> **Exercise instructions**
Rewrite every line of the data below as a Markdown table with the columns "Row" and "Text", giving each line its row number and leaving out blank lines.

> **Records for this exercise**

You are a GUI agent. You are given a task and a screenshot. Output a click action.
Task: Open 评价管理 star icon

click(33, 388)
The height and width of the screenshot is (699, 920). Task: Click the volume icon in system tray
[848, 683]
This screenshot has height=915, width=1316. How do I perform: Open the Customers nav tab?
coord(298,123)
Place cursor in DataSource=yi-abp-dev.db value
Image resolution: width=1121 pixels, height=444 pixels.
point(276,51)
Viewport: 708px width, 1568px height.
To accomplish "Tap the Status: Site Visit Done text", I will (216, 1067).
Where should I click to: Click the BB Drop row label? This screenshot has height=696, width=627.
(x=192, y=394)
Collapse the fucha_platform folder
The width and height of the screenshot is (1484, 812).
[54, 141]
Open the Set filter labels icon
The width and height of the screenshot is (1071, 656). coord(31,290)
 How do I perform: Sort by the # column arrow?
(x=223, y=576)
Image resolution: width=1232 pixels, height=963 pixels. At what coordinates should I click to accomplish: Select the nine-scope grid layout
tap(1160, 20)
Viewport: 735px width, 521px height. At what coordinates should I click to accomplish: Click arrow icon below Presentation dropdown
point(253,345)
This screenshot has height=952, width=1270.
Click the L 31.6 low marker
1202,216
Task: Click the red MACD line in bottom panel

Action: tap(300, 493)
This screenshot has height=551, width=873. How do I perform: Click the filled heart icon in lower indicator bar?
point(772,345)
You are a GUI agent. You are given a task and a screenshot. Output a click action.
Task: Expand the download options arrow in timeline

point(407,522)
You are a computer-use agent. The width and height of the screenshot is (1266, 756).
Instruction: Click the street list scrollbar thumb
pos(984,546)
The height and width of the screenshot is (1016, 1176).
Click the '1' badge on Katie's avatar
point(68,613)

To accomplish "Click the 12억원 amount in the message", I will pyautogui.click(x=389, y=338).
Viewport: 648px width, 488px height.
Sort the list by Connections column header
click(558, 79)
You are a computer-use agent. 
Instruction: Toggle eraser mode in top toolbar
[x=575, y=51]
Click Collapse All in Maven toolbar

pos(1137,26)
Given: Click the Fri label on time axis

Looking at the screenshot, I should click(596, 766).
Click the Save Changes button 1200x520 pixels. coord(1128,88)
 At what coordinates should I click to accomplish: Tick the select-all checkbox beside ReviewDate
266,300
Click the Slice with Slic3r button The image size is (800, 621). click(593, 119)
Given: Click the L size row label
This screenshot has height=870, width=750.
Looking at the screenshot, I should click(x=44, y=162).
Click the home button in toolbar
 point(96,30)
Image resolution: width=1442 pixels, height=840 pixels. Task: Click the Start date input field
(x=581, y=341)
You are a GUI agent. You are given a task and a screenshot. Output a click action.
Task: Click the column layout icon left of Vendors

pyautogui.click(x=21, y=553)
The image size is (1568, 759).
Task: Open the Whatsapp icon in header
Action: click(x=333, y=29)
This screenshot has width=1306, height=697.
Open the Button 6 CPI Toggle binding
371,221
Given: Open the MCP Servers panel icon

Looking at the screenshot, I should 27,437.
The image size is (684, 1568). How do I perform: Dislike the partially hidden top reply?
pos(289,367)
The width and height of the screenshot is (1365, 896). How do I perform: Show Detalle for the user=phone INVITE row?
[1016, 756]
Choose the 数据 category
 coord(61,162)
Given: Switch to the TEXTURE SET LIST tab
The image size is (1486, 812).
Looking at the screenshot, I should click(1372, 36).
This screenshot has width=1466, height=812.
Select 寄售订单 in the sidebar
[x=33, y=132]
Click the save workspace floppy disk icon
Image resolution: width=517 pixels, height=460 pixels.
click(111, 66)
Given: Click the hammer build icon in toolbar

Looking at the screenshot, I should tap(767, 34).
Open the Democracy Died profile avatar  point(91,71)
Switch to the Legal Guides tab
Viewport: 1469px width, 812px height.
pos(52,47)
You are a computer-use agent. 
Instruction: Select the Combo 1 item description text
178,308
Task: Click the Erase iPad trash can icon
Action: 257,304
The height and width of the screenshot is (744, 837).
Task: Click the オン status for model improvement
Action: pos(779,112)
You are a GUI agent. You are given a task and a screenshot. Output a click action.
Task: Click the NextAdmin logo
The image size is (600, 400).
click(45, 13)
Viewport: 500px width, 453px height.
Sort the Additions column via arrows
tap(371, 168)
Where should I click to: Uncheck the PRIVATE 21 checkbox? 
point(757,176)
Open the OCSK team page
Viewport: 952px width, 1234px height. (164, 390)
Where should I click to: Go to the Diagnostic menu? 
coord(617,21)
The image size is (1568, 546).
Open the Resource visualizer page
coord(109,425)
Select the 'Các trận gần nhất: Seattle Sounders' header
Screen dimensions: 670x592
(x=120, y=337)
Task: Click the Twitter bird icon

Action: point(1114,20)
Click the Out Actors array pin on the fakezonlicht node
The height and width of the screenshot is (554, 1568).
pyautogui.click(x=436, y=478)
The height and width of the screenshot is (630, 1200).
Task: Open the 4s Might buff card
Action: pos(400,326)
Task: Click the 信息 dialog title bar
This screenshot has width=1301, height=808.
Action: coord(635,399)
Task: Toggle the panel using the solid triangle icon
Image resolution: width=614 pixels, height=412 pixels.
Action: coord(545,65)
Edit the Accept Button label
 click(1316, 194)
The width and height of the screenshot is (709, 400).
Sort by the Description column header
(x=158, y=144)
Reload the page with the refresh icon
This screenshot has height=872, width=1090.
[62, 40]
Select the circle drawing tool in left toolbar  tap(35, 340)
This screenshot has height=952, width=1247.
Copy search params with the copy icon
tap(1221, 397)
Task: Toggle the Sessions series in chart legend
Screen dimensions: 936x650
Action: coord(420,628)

> **Task answer**
| Row | Text |
|---|---|
| 1 | You are a GUI agent. You are given a task and a screenshot. Output a click action. |
| 2 | Task: Open 评价管理 star icon |
| 3 | click(33, 388) |
| 4 | The height and width of the screenshot is (699, 920). Task: Click the volume icon in system tray |
| 5 | [848, 683] |
| 6 | This screenshot has height=915, width=1316. How do I perform: Open the Customers nav tab? |
| 7 | coord(298,123) |
| 8 | Place cursor in DataSource=yi-abp-dev.db value |
| 9 | Image resolution: width=1121 pixels, height=444 pixels. |
| 10 | point(276,51) |
| 11 | Viewport: 708px width, 1568px height. |
| 12 | To accomplish "Tap the Status: Site Visit Done text", I will (216, 1067). |
| 13 | Where should I click to: Click the BB Drop row label? This screenshot has height=696, width=627. |
| 14 | (x=192, y=394) |
| 15 | Collapse the fucha_platform folder |
| 16 | The width and height of the screenshot is (1484, 812). |
| 17 | [54, 141] |
| 18 | Open the Set filter labels icon |
| 19 | The width and height of the screenshot is (1071, 656). coord(31,290) |
| 20 |  How do I perform: Sort by the # column arrow? |
| 21 | (x=223, y=576) |
| 22 | Image resolution: width=1232 pixels, height=963 pixels. At what coordinates should I click to accomplish: Select the nine-scope grid layout |
| 23 | tap(1160, 20) |
| 24 | Viewport: 735px width, 521px height. At what coordinates should I click to accomplish: Click arrow icon below Presentation dropdown |
| 25 | point(253,345) |
| 26 | This screenshot has height=952, width=1270. |
| 27 | Click the L 31.6 low marker |
| 28 | 1202,216 |
| 29 | Task: Click the red MACD line in bottom panel |
| 30 | Action: tap(300, 493) |
| 31 | This screenshot has height=551, width=873. How do I perform: Click the filled heart icon in lower indicator bar? |
| 32 | point(772,345) |
| 33 | You are a GUI agent. You are given a task and a screenshot. Output a click action. |
| 34 | Task: Expand the download options arrow in timeline |
| 35 | point(407,522) |
| 36 | You are a computer-use agent. The width and height of the screenshot is (1266, 756). |
| 37 | Instruction: Click the street list scrollbar thumb |
| 38 | pos(984,546) |
| 39 | The height and width of the screenshot is (1016, 1176). |
| 40 | Click the '1' badge on Katie's avatar |
| 41 | point(68,613) |
| 42 | To accomplish "Click the 12억원 amount in the message", I will pyautogui.click(x=389, y=338). |
| 43 | Viewport: 648px width, 488px height. |
| 44 | Sort the list by Connections column header |
| 45 | click(558, 79) |
| 46 | You are a computer-use agent.  |
| 47 | Instruction: Toggle eraser mode in top toolbar |
| 48 | [x=575, y=51] |
| 49 | Click Collapse All in Maven toolbar |
| 50 | pos(1137,26) |
| 51 | Given: Click the Fri label on time axis |
| 52 | Looking at the screenshot, I should click(596, 766). |
| 53 | Click the Save Changes button 1200x520 pixels. coord(1128,88) |
| 54 |  At what coordinates should I click to accomplish: Tick the select-all checkbox beside ReviewDate |
| 55 | 266,300 |
| 56 | Click the Slice with Slic3r button The image size is (800, 621). click(593, 119) |
| 57 | Given: Click the L size row label |
| 58 | This screenshot has height=870, width=750. |
| 59 | Looking at the screenshot, I should click(x=44, y=162). |
| 60 | Click the home button in toolbar |
| 61 |  point(96,30) |
| 62 | Image resolution: width=1442 pixels, height=840 pixels. Task: Click the Start date input field |
| 63 | (x=581, y=341) |
| 64 | You are a GUI agent. You are given a task and a screenshot. Output a click action. |
| 65 | Task: Click the column layout icon left of Vendors |
| 66 | pyautogui.click(x=21, y=553) |
| 67 | The image size is (1568, 759). |
| 68 | Task: Open the Whatsapp icon in header |
| 69 | Action: click(x=333, y=29) |
| 70 | This screenshot has width=1306, height=697. |
| 71 | Open the Button 6 CPI Toggle binding |
| 72 | 371,221 |
| 73 | Given: Open the MCP Servers panel icon |
| 74 | Looking at the screenshot, I should 27,437. |
| 75 | The image size is (684, 1568). How do I perform: Dislike the partially hidden top reply? |
| 76 | pos(289,367) |
| 77 | The width and height of the screenshot is (1365, 896). How do I perform: Show Detalle for the user=phone INVITE row? |
| 78 | [1016, 756] |
| 79 | Choose the 数据 category |
| 80 |  coord(61,162) |
| 81 | Given: Switch to the TEXTURE SET LIST tab |
| 82 | The image size is (1486, 812). |
| 83 | Looking at the screenshot, I should click(1372, 36). |
| 84 | This screenshot has width=1466, height=812. |
| 85 | Select 寄售订单 in the sidebar |
| 86 | [x=33, y=132] |
| 87 | Click the save workspace floppy disk icon |
| 88 | Image resolution: width=517 pixels, height=460 pixels. |
| 89 | click(111, 66) |
| 90 | Given: Click the hammer build icon in toolbar |
| 91 | Looking at the screenshot, I should tap(767, 34). |
| 92 | Open the Democracy Died profile avatar  point(91,71) |
| 93 | Switch to the Legal Guides tab |
| 94 | Viewport: 1469px width, 812px height. |
| 95 | pos(52,47) |
| 96 | You are a computer-use agent.  |
| 97 | Instruction: Select the Combo 1 item description text |
| 98 | 178,308 |
| 99 | Task: Click the Erase iPad trash can icon |
| 100 | Action: 257,304 |
| 101 | The height and width of the screenshot is (744, 837). |
| 102 | Task: Click the オン status for model improvement |
| 103 | Action: pos(779,112) |
| 104 | You are a GUI agent. You are given a task and a screenshot. Output a click action. |
| 105 | Task: Click the NextAdmin logo |
| 106 | The image size is (600, 400). |
| 107 | click(45, 13) |
| 108 | Viewport: 500px width, 453px height. |
| 109 | Sort the Additions column via arrows |
| 110 | tap(371, 168) |
| 111 | Where should I click to: Uncheck the PRIVATE 21 checkbox?  |
| 112 | point(757,176) |
| 113 | Open the OCSK team page |
| 114 | Viewport: 952px width, 1234px height. (164, 390) |
| 115 | Where should I click to: Go to the Diagnostic menu?  |
| 116 | coord(617,21) |
| 117 | The image size is (1568, 546). |
| 118 | Open the Resource visualizer page |
| 119 | coord(109,425) |
| 120 | Select the 'Các trận gần nhất: Seattle Sounders' header |
| 121 | Screen dimensions: 670x592 |
| 122 | (x=120, y=337) |
| 123 | Task: Click the Twitter bird icon |
| 124 | Action: point(1114,20) |
| 125 | Click the Out Actors array pin on the fakezonlicht node |
| 126 | The height and width of the screenshot is (554, 1568). |
| 127 | pyautogui.click(x=436, y=478) |
| 128 | The height and width of the screenshot is (630, 1200). |
| 129 | Task: Open the 4s Might buff card |
| 130 | Action: pos(400,326) |
| 131 | Task: Click the 信息 dialog title bar |
| 132 | This screenshot has width=1301, height=808. |
| 133 | Action: coord(635,399) |
| 134 | Task: Toggle the panel using the solid triangle icon |
| 135 | Image resolution: width=614 pixels, height=412 pixels. |
| 136 | Action: coord(545,65) |
| 137 | Edit the Accept Button label |
| 138 |  click(1316, 194) |
| 139 | The width and height of the screenshot is (709, 400). |
| 140 | Sort by the Description column header |
| 141 | (x=158, y=144) |
| 142 | Reload the page with the refresh icon |
| 143 | This screenshot has height=872, width=1090. |
| 144 | [62, 40] |
| 145 | Select the circle drawing tool in left toolbar  tap(35, 340) |
| 146 | This screenshot has height=952, width=1247. |
| 147 | Copy search params with the copy icon |
| 148 | tap(1221, 397) |
| 149 | Task: Toggle the Sessions series in chart legend |
| 150 | Screen dimensions: 936x650 |
| 151 | Action: coord(420,628) |